Occurrent 0.15.0 is now available, and it introduces a new major feature, deadline scheduling. This is a very handy technique that allows scheduling of “commands” (or data) to be executed in the future.
Imagine, for example, a multiplayer game, where we want to game to end automatically after 10 hours of inactivity. This means that as soon as a player has made a guess, we’d like to schedule a “timeout game command” to be executed after 10 hours.

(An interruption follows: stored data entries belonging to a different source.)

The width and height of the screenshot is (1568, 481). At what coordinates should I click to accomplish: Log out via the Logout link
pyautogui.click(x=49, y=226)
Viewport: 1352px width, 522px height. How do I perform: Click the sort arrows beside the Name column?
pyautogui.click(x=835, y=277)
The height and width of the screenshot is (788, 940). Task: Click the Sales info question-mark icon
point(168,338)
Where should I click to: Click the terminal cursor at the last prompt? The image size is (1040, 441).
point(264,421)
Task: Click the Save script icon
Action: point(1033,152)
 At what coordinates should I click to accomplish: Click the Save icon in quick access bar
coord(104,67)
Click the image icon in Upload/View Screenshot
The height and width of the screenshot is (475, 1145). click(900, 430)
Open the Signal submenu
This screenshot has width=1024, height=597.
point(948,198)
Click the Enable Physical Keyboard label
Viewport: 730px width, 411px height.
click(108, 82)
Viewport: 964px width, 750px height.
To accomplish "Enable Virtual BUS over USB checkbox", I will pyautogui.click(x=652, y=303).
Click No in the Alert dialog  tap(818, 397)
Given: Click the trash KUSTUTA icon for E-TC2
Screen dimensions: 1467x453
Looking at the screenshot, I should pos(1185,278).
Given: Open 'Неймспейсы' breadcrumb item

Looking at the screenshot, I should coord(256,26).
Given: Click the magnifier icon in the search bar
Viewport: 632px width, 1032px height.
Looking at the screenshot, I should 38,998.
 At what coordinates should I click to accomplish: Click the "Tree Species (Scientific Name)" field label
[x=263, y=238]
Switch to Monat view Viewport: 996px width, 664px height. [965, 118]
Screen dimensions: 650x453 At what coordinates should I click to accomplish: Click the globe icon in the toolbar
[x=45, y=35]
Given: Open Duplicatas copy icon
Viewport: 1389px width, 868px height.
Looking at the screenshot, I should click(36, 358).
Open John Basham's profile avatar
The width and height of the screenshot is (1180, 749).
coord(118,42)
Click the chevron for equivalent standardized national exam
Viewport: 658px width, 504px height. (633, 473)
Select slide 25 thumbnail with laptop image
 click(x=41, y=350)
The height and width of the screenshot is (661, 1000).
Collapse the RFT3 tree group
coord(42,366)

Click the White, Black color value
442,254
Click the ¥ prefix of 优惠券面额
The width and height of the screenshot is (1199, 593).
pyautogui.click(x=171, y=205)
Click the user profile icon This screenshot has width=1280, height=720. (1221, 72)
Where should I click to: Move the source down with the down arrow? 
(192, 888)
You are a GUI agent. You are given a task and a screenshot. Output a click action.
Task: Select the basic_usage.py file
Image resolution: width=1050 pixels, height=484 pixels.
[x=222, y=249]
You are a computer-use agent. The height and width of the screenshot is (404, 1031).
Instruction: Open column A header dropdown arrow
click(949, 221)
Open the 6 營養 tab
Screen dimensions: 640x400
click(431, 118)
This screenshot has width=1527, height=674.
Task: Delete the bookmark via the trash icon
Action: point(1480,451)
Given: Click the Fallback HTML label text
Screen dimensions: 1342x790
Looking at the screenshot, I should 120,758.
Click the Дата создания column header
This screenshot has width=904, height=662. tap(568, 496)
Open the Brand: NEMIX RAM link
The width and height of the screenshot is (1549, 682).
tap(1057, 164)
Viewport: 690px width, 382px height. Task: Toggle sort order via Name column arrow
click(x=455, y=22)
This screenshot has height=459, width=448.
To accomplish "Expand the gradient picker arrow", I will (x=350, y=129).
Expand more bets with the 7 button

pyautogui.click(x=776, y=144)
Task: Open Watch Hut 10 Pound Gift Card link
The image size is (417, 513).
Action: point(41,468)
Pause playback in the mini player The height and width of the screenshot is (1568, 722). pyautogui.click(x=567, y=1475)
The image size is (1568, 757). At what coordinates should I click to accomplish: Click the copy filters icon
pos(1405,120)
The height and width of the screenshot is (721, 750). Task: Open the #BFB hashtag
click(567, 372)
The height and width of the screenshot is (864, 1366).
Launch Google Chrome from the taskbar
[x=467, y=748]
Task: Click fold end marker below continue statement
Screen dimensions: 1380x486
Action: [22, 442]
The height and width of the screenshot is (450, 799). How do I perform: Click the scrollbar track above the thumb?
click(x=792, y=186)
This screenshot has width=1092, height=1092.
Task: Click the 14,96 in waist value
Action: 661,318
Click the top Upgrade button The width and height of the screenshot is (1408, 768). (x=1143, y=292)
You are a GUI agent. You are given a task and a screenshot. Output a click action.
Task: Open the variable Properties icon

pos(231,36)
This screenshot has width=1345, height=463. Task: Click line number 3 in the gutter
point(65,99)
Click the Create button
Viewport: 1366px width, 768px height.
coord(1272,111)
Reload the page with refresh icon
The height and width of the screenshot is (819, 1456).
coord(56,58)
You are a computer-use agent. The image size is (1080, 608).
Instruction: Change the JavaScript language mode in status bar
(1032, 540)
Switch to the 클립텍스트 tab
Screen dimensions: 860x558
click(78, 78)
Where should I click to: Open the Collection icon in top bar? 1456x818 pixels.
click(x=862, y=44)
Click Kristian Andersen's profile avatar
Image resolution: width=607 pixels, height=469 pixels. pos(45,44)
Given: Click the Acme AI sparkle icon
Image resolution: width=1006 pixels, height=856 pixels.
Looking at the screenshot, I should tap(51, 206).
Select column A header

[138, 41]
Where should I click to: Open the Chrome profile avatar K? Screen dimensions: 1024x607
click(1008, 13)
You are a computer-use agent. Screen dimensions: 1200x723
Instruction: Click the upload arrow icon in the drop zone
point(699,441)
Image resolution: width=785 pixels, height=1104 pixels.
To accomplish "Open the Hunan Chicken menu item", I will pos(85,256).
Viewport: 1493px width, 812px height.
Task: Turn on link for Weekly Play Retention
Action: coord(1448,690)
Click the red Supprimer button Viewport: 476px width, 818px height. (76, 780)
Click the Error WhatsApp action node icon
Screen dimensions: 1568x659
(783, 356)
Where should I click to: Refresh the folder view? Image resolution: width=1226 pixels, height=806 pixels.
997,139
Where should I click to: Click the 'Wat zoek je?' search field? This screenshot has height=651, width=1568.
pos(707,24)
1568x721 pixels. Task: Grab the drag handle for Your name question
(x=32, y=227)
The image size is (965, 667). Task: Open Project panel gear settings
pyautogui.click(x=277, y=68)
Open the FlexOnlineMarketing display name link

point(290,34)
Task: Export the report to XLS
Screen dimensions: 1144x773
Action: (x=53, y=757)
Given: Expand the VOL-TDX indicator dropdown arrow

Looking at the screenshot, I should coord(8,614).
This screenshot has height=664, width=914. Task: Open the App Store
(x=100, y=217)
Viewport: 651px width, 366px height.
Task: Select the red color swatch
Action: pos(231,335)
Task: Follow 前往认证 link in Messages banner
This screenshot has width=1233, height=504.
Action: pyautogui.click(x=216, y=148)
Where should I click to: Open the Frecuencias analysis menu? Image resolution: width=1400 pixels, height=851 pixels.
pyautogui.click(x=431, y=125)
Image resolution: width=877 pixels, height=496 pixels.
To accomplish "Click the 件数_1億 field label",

The way it works in Occurrent is that you schedule a org.occurrent.deadline.api.blocking.Deadline using a org.occurrent.deadline.api.blocking.DeadlineScheduler implementation. The Deadline is a date/time in the future when the deadline is up. You also register a org.occurrent.deadline.api.blocking.DeadlineConsumer to a org.occurrent.deadline.api.blocking.DeadlineConsumerRegistry implementation, and it’ll be invoked when a deadline is up. For example:

// In some method we schedule a deadline two hours from now with data "hello world" 
var deadlineId = UUID.randomUUID(); 
var deadlineCategory = "hello-world"; 
var deadline = Deadline.afterHours(2);
deadlineScheduler.schedule(deadlineId, deadlineCategory, deadline, "hello world");

// In some other method, during application startup, we register a deadline consumer to the registry for the "hello-world" deadline category
deadlineConsumerRegistry.register("hello-world", (deadlineId, deadlineCategory, deadline, data) -> System.out.println(data));

In the example above, the deadline consumer will print “hello world” after 2 hours.

There are two implementations of DeadlineScheduler and DeadlineConsumerRegistry, one that uses JobRunr and one in-memory implementation. Depend on org.occurrent:deadline-jobrunr:0.15.0 to get the JobRunr implementation, and org.occurrent:deadline-inmemory:0.15.0 to get the in-memory implementation.